Intervista di Mike Stephenson

foto Mike Stephenson
Ci sono artisti che malgrado le loro qualità non sempre riescono ad emergere del tutto. Johnson è uno di essi, essendo oltretutto comparso tra le nostre pagine soltanto in un paio di occasioni.
Resta, per tanti versi, “un illustre, ma purtroppo poco conosciuto, soulman degli anni ‘60” per citare le parole di Fog nella sua recensione di una raccolta edita dalla Bear Family che riuniva dei 45 giri per Columbia, Okeh, Josie e Phillips e apparsa nel nostro n. 108. Colmiamo, almeno in parte, la lacuna, con questa intervista.

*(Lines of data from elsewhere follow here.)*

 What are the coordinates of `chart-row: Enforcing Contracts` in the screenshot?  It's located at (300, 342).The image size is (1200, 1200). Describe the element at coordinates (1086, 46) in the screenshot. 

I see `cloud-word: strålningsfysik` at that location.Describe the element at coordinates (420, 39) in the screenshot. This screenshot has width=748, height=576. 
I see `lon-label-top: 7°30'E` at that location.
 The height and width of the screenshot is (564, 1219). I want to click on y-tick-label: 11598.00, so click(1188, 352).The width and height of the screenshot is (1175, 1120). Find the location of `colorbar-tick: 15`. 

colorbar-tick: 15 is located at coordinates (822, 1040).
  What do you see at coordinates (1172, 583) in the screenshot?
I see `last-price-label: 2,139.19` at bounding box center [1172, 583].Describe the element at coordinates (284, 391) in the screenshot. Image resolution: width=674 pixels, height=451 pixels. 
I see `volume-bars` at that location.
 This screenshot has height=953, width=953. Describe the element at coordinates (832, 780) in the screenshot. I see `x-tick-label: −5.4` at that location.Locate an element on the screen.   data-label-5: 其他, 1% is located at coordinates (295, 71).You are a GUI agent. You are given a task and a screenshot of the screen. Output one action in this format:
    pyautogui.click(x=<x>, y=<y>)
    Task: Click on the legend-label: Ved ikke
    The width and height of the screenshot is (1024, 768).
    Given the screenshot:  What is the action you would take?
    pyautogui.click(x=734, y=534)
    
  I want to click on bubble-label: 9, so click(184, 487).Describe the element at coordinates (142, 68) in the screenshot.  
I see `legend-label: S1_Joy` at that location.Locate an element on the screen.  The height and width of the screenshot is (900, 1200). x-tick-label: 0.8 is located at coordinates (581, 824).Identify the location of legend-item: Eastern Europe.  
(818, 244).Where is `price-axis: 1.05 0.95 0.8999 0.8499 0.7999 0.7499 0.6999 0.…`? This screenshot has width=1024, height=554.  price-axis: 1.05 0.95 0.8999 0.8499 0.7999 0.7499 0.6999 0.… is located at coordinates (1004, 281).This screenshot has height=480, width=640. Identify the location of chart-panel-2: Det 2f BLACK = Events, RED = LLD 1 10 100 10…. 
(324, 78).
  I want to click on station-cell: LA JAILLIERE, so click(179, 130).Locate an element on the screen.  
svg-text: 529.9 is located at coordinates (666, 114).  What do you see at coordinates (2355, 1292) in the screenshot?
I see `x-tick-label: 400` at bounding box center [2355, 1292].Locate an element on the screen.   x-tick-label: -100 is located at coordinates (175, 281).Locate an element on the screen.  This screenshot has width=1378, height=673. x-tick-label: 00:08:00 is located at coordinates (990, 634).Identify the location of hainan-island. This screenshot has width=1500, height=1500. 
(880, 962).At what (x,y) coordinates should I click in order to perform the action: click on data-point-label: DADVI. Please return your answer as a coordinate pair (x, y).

Il mio nome è Roy Lee Johnson ed ho cominciato a fare musica all’età di circa sette anni, imparando a suonare la chitarra. Sono nato a Centralhatchee, Georgia. C’erano ragazzi da queste parti che suonavano alle feste scolastiche, ma si lavorava molto nei campi perciò l’unica forma di intrattenimento era di andare a casa di qualcuno con una chitarra, sedersi sul portico o sotto un albero e suonare. I ragazzi si chiamavano Junior e J.C. Stroger, suonavano chitarre acustiche che noi chiamavamo le chitarre di Gene Autry. Vivevamo vicino ad una collina, con mio nonno, coltivavamo la terra e crescevamo cocomeri, cotone e mais. C’era un punto scendendo dalla collina in cui c’era un eco molto forte, potevi dire “hey” e ti tornava indietro.